Le Québec a le potentiel de devenir le pourvoyeurs d’électricité pour une partie de l’Ontario et de la Nouvelle-Angleterre.
Les vraies questions à poser
Et jusqu’à présent, je n’ai pas vu de Vent de colère au Québec. L’opposition existe et elle est justifiée : le gouvernement a récemment fait lancer un appel d’offre de 2000MW, ce qui a toutes les chances de déboucher sur des constructions anarchiques qui, comme toute ruée vers l’or, vont faire des déçus.
Ce n’est pas tout de construire des éoliennes dans tous les sens : il faut les coupler au reseau, faire des calculs de charge en fonction des régions et des backup existants, etc. Les 2000MW ne sont pas les mêmes dépendamment de leur localisation ; et ce n’est pas juste fonction du vent. En d’autres termes, c’est encore une technologie jeune, nécessitant de développer une expertise actuellement faible. Cette expertise devrait avant tout être dans les mains d’Hydro-Québec (ce qui n’est pas le cas actuellement), pour améliorer constamment l’efficacité des systèmes, quitte à soustraiter certains aspects de construction et de gestion.
En tout état de cause, l’éolien ne peut avoir pour autre vocation que d’économiser une source énergétique sans pour autant remplacer l’infrastructure (on peut “économiser” de l’eau mais pas se passer des barrages), ce qui limite l’apport de l’éolien à un certain pourcentage du grid mix. Même au Québec, pourtant choyer dans ses ressources, l’économie d’énergie doit être l’objectif de premier de chacun.

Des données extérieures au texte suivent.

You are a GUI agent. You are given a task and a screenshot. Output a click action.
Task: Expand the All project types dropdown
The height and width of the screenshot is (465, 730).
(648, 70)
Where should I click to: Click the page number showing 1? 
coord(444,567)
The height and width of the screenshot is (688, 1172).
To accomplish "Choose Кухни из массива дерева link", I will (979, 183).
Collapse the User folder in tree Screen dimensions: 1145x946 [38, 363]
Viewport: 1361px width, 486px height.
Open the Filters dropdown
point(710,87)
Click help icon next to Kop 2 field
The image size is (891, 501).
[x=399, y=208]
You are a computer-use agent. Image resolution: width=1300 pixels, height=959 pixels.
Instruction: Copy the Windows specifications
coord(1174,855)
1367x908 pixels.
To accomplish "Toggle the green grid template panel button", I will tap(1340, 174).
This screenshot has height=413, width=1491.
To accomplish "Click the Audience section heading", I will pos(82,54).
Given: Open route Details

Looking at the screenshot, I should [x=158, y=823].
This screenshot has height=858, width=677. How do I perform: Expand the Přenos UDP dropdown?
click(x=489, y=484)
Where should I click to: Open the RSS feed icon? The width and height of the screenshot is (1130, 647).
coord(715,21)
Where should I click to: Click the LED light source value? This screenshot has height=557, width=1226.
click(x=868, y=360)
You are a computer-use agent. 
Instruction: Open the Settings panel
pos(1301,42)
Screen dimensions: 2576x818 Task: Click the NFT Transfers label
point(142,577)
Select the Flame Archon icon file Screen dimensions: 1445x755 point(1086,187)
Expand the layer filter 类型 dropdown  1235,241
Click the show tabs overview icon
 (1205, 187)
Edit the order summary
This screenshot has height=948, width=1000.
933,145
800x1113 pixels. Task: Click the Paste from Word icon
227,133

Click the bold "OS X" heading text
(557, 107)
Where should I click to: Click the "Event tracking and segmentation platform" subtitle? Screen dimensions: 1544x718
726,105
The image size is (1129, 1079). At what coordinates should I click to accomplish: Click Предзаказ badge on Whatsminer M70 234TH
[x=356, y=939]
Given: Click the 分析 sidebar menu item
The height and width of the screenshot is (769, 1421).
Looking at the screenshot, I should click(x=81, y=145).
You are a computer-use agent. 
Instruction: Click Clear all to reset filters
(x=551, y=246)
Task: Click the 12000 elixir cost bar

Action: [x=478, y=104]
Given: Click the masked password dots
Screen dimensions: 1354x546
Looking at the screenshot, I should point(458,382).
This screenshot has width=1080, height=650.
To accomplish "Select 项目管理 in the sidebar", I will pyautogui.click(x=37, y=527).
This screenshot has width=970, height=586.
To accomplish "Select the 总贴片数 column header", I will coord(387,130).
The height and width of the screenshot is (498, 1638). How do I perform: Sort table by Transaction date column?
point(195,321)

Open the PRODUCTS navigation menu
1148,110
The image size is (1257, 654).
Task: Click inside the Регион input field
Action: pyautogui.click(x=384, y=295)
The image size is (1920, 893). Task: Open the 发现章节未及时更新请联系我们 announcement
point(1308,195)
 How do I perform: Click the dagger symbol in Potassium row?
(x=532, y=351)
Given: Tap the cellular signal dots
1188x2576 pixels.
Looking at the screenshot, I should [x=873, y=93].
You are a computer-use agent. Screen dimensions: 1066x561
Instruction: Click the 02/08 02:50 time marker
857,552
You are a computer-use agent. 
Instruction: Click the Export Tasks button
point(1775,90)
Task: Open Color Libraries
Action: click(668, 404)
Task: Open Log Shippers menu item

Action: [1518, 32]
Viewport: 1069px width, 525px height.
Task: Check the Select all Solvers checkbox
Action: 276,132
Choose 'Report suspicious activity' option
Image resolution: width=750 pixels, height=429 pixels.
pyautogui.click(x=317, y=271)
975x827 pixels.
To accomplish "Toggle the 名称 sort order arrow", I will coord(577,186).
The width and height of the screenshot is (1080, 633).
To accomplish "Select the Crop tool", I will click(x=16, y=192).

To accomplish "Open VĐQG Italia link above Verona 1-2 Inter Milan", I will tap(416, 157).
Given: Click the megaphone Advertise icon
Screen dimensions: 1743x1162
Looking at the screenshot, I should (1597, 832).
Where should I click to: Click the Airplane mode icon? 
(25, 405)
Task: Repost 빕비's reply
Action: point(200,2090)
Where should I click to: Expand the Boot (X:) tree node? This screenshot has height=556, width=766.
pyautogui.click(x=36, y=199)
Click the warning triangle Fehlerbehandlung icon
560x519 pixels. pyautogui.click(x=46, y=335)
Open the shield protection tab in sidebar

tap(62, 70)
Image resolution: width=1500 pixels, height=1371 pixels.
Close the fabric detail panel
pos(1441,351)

L’implication citoyenne est elle aussi utile dans les choix des projets à réaliser. Or les BANANA-groups, qui se veulent des groupes citoyens, jouent en fait contre les citoyens. En refusant bruyamment toute implantation d’éolienne, un groupe comme Vent de Colère et sa rhétorique enflammée discrédite complètement l’action citoyenne qui n’est alors vu par les politiques et les entreprises que comme un mal inutile, inaudible de toutes manière et obligé pour tout projet.